• **Passage**:
=-=-=
Hacker News new | ask | show | jobs
by stock_toaster 5148 days ago
Consider for example a message with a double in it. A double in msgpack is 9 bytes (according to their spec[1]). In json it is just however many bytes it takes to represent the "number" in ascii. So if the number happens to be a very small double, such as 3.0, it may be just 3 bytes to store the double in json (depending on the encoder?), as apposed to 9 bytes for msgpack. Something similar could be said for large intergers too. '3' is only one byte in json, but would be 5 bytes in msgpack when trying to encode an int32.

That something similar is occurring to the messages in the talk, is the only explanation I could think of anyway... Looking at the thrift description, it does appear that there are int32s and doubles in the messages.

[1]: http://wiki.msgpack.org/display/MSGPACK/Format+specification...

2 comments

One thing that is important to point out that is that JavaScript (and thereby JSON) doed not separate integers from floating-point numbers; so if you have the double 3.0 it will be represented in JSON as "3", not "3.0". If MessagePack does not have a mechanism for dropping down to int32 for integral doubles, then you will actually see a 9:1 difference for this specific case (although if you are often storing integers in your doubles maybe you should be using int32 anyway, in which case 3.1 may have been a better general example than 3.0 ;P).
I think that depends on the library you are using. 3.0 (not truncated to simply 3) is certainly a valid json number. However, point taken that it is a meaningful distinction for javascript.
Oh, it is certainly valid; it is just that for purposes of comparing relative space you should be looking at the shortest representation. "3.0000000" is also valid, and is the same 9 bytes as MessagePack, but there is no reason you'd use that to encode this specific number ;P.
True.

The msgpack serializer was probably used in a suboptimal way. The integer 3 can be encoded by msgpack in one byte as well. I never use doubles which is probably why I didn't think of this case.

Integers are actually always <= bytes in msgpack than the JSON ascii representation.

Anyway - benchmarking is hard.
=-=-=
In the forum thread, how many bytes does a double take in msgpack?

• **Data records**:
=-=-=
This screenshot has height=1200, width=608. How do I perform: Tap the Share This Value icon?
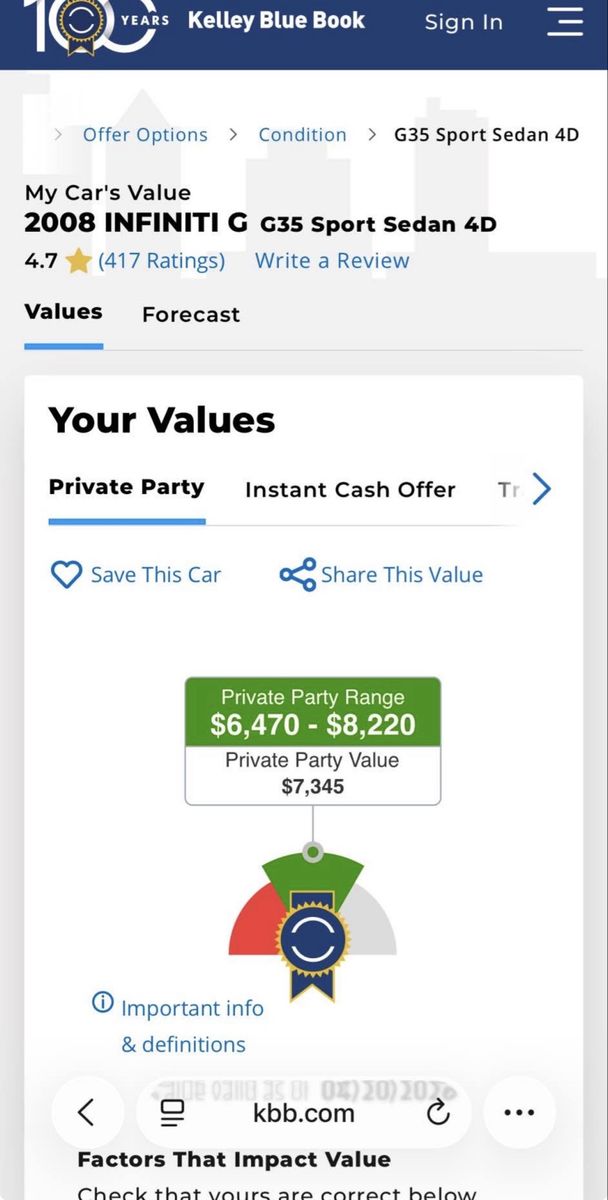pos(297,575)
=-=-=
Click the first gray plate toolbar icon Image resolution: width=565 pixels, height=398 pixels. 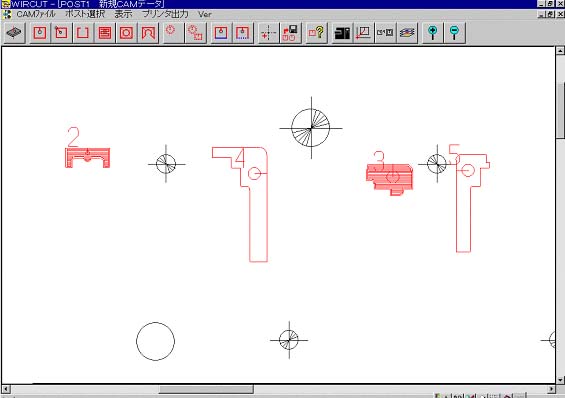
=-=-=
• **Answer to this problem**: 9 bytes.